Once accepted, students are divided into “cohorts” (or groups) of 50 to 200 students, where they are assigned a coach (like Sherwood), who serves as their guide through high school and college. Future Connect participants start their first terms at community colleges with a “college survival” course taught by their coach that covers the how-to of signing up for classes, applying for financial aid and finding various on-campus resources. After that, students in a cohort enroll in the courses that meet their individual needs, though the goal is to try to keep them together with other Future Connect participants as much as possible. The more they get to know each other, the more they’ll help each other out — which increases the likelihood of success for all.
The program has already seen results. Of the 144 students in the very first cohort, in 2011, 70 percent stayed in school. That number jumped to 93 percent for the most recent term, during which Future Connect enrolled 200 students.
Laurie says the success of the program lies in its ability to plant a seed in the minds of high school students who may not even be thinking of college while they are dealing with heavy issues. “They might be homeless, or they’re trying to get clean and sober,” Laurie says. Many are convinced they can’t afford to go. An explanation of how financial aid works can change that perspective. “Now it goes from pre-contemplative to ‘I can do this? It’s not going to be a burden on my family?’”
The combination of coach and cohort keeps the program’s participants from slipping through the cracks. “I came to college expecting to fail, because it was all I did in high school,” says Jacqui Pacheco, 20, a student at Portland Community College. After falling in with a rough crowd during her sophomore year, she experimented with drugs and started cutting class. She was expelled from high school, and her parents thought her best option was to go to work for her aunt, making fishing supplies. But Pacheco was readmitted to high school under a program that requires random drug testing. Soon after she found Future Connect, and two years later, she graduated from high school, on time. Now, she’s considering becoming a drug and alcohol counselor.
Pacheco credits much of her success to her coach, Sherwood, who’s “like my counselor,” and to the friends she’s met in the program.

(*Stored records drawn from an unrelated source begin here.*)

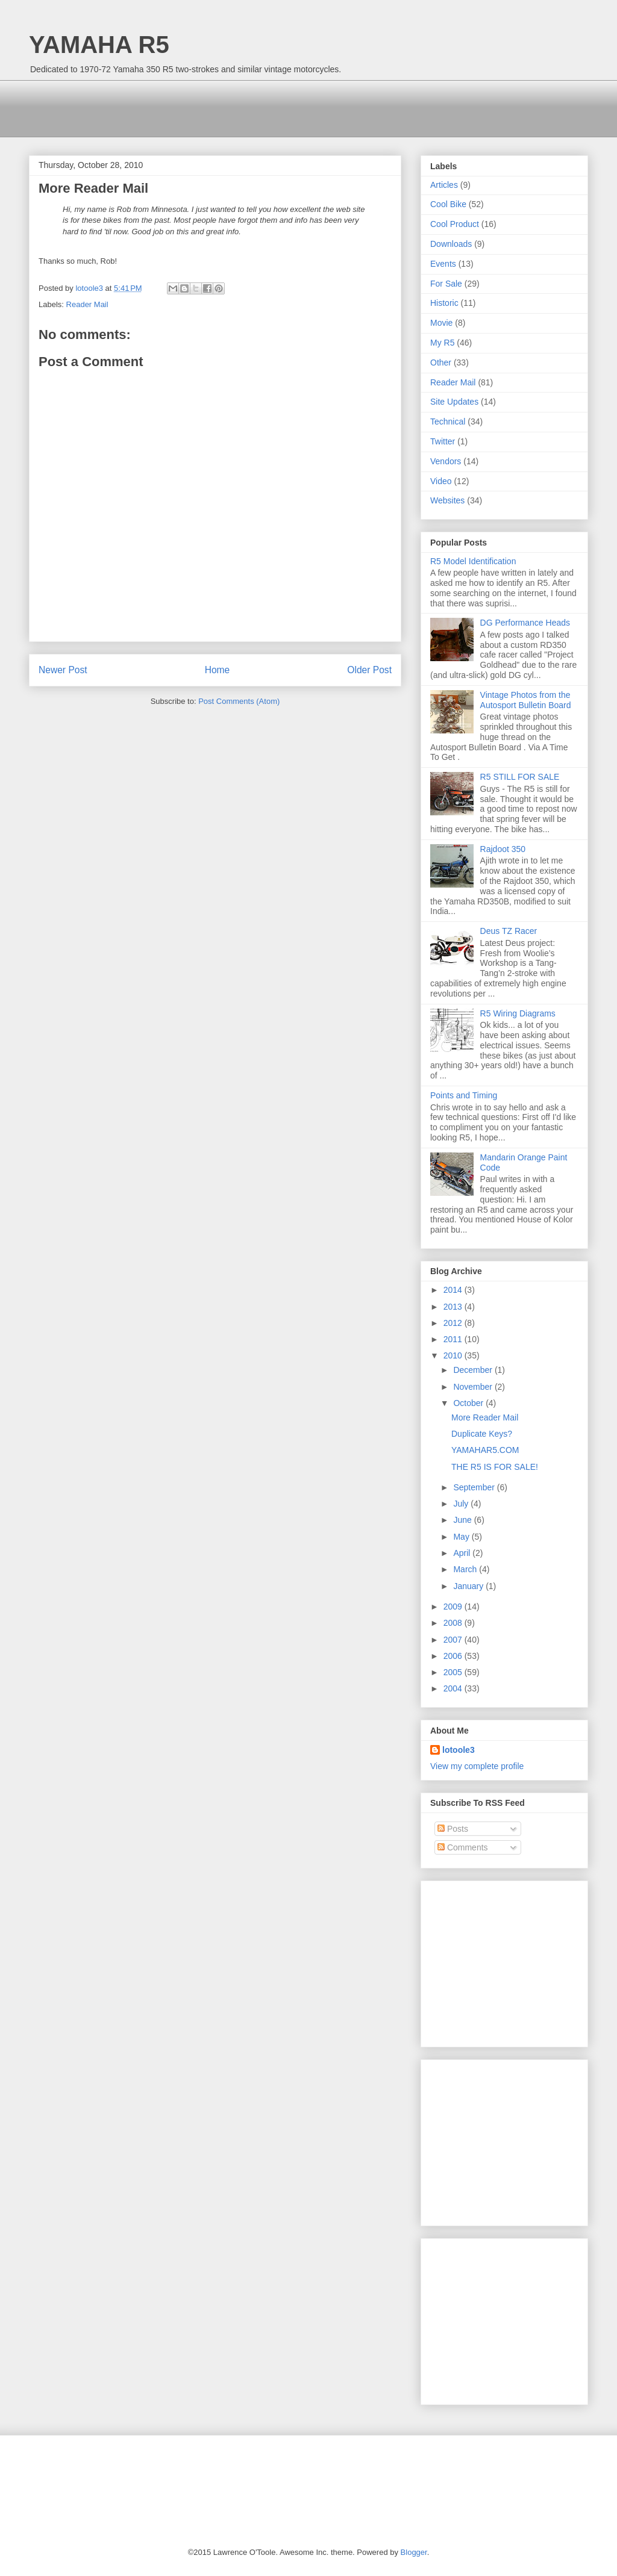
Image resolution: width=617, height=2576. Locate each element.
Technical (447, 421)
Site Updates (454, 401)
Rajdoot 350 (503, 849)
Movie (441, 323)
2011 (454, 1339)
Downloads (451, 244)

Another program graduate, John Chan, says that after dropping out of high school he thought he would be heading back to the Philippines to work for his mother, convinced he’d wind up homeless there. When he first enrolled in Future Connect, he says, “I didn’t even know where to put the period.” Now he passes out rolled-up copies of a novel he wrote last term and is planning to study engineering after transferring to a four-year college.
And then there’s Hoffman, who juggled a full course load with a full-time job at Little Caesar’s. Sherwood, his coach, helped him through all parts of the college system, showing him how to register for classes and apply for financial aid, and he even reviewed some of his coursework. Sherwood also made himself available to Hoffman to talk about any other problems he was having outside of school, and they brainstormed about how to solve them together. “Josh popped in all the time,” Sherwood remembers.
Hoffman’s final assignment for the program was to write a graduation speech that answered the question “What is my role in the community?” Though he veered off course a little during the ceremony, what he really wanted to say was thanks to a group of teachers and administrators and, especially, to Sherwood (who had stuck with him since he was in high school), for giving him a chance he never thought he would have. “It’s hard out here, and you guys do so much for us,” he said in his address. “I really appreciate it. Thank you.”
If not for the program, “I’d just be working,” he says, probably slinging pizzas. Now he’s planning on attending a four-year college and pursuing criminal law, maybe to become a judge one day. “This changed my life. I shouldn’t be here, but I am.”